# [Records]

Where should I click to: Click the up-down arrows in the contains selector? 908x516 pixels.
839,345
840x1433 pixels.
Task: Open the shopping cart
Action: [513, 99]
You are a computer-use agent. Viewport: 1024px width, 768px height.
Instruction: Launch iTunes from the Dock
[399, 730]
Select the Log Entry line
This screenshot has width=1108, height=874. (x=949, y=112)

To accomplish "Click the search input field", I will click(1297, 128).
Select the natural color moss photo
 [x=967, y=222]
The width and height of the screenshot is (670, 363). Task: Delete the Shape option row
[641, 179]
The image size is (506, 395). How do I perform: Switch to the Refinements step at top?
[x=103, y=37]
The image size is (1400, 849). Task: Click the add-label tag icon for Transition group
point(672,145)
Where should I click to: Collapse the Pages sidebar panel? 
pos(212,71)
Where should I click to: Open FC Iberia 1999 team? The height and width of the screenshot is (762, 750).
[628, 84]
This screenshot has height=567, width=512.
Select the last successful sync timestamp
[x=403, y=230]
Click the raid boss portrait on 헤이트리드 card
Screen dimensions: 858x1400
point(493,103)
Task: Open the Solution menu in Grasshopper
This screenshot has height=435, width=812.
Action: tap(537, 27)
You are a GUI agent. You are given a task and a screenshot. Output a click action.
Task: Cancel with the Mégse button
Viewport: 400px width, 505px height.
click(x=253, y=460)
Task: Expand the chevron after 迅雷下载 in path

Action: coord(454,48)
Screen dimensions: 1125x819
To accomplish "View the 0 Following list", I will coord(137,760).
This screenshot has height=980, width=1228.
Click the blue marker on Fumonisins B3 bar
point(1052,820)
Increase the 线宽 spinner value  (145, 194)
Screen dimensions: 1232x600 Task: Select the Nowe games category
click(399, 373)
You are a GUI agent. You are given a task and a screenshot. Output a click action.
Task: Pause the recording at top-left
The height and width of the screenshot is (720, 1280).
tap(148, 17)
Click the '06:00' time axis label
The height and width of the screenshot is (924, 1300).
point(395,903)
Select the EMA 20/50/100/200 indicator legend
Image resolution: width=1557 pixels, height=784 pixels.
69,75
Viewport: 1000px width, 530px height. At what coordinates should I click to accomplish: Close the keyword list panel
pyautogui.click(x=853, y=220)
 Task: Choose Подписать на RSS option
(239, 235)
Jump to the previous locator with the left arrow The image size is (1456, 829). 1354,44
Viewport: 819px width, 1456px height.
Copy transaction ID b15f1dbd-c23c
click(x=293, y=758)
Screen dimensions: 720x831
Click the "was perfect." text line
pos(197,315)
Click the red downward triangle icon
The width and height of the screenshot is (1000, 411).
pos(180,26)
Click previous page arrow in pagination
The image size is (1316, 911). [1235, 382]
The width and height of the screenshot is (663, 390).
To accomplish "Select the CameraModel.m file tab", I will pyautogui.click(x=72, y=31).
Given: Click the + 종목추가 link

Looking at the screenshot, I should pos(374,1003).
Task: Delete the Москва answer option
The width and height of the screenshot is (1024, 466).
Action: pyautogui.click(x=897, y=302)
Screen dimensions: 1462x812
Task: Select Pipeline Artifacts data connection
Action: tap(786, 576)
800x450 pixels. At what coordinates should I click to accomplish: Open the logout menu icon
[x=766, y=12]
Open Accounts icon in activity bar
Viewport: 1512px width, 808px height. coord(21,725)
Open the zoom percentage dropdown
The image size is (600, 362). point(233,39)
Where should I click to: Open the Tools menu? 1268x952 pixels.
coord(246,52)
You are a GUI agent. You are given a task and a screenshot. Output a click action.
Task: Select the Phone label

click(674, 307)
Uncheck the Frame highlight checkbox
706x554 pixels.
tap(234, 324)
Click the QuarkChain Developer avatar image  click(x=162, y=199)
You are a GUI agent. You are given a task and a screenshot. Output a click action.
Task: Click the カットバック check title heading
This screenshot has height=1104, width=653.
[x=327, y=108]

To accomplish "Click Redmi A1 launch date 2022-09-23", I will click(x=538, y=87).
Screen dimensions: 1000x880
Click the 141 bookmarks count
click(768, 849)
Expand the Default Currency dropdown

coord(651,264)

# [Exercise brief]
Print every one of the entries above, line for line, without changing a single character.

# [Response to this task]
Where should I click to: Click the up-down arrows in the contains selector? 908x516 pixels.
839,345
840x1433 pixels.
Task: Open the shopping cart
Action: [513, 99]
You are a computer-use agent. Viewport: 1024px width, 768px height.
Instruction: Launch iTunes from the Dock
[399, 730]
Select the Log Entry line
This screenshot has width=1108, height=874. (x=949, y=112)

To accomplish "Click the search input field", I will click(1297, 128).
Select the natural color moss photo
 [x=967, y=222]
The width and height of the screenshot is (670, 363). Task: Delete the Shape option row
[641, 179]
The image size is (506, 395). How do I perform: Switch to the Refinements step at top?
[x=103, y=37]
The image size is (1400, 849). Task: Click the add-label tag icon for Transition group
point(672,145)
Where should I click to: Collapse the Pages sidebar panel? 
pos(212,71)
Where should I click to: Open FC Iberia 1999 team? The height and width of the screenshot is (762, 750).
[628, 84]
This screenshot has height=567, width=512.
Select the last successful sync timestamp
[x=403, y=230]
Click the raid boss portrait on 헤이트리드 card
Screen dimensions: 858x1400
point(493,103)
Task: Open the Solution menu in Grasshopper
This screenshot has height=435, width=812.
Action: tap(537, 27)
You are a GUI agent. You are given a task and a screenshot. Output a click action.
Task: Cancel with the Mégse button
Viewport: 400px width, 505px height.
click(x=253, y=460)
Task: Expand the chevron after 迅雷下载 in path

Action: coord(454,48)
Screen dimensions: 1125x819
To accomplish "View the 0 Following list", I will coord(137,760).
This screenshot has height=980, width=1228.
Click the blue marker on Fumonisins B3 bar
point(1052,820)
Increase the 线宽 spinner value  (145, 194)
Screen dimensions: 1232x600 Task: Select the Nowe games category
click(399, 373)
You are a GUI agent. You are given a task and a screenshot. Output a click action.
Task: Pause the recording at top-left
The height and width of the screenshot is (720, 1280).
tap(148, 17)
Click the '06:00' time axis label
The height and width of the screenshot is (924, 1300).
point(395,903)
Select the EMA 20/50/100/200 indicator legend
Image resolution: width=1557 pixels, height=784 pixels.
69,75
Viewport: 1000px width, 530px height. At what coordinates should I click to accomplish: Close the keyword list panel
pyautogui.click(x=853, y=220)
 Task: Choose Подписать на RSS option
(239, 235)
Jump to the previous locator with the left arrow The image size is (1456, 829). 1354,44
Viewport: 819px width, 1456px height.
Copy transaction ID b15f1dbd-c23c
click(x=293, y=758)
Screen dimensions: 720x831
Click the "was perfect." text line
pos(197,315)
Click the red downward triangle icon
The width and height of the screenshot is (1000, 411).
pos(180,26)
Click previous page arrow in pagination
The image size is (1316, 911). [1235, 382]
The width and height of the screenshot is (663, 390).
To accomplish "Select the CameraModel.m file tab", I will pyautogui.click(x=72, y=31).
Given: Click the + 종목추가 link

Looking at the screenshot, I should pos(374,1003).
Task: Delete the Москва answer option
The width and height of the screenshot is (1024, 466).
Action: pyautogui.click(x=897, y=302)
Screen dimensions: 1462x812
Task: Select Pipeline Artifacts data connection
Action: tap(786, 576)
800x450 pixels. At what coordinates should I click to accomplish: Open the logout menu icon
[x=766, y=12]
Open Accounts icon in activity bar
Viewport: 1512px width, 808px height. coord(21,725)
Open the zoom percentage dropdown
The image size is (600, 362). point(233,39)
Where should I click to: Open the Tools menu? 1268x952 pixels.
coord(246,52)
You are a GUI agent. You are given a task and a screenshot. Output a click action.
Task: Select the Phone label

click(674, 307)
Uncheck the Frame highlight checkbox
706x554 pixels.
tap(234, 324)
Click the QuarkChain Developer avatar image  click(x=162, y=199)
You are a GUI agent. You are given a task and a screenshot. Output a click action.
Task: Click the カットバック check title heading
This screenshot has height=1104, width=653.
[x=327, y=108]

To accomplish "Click Redmi A1 launch date 2022-09-23", I will click(x=538, y=87).
Screen dimensions: 1000x880
Click the 141 bookmarks count
click(768, 849)
Expand the Default Currency dropdown

coord(651,264)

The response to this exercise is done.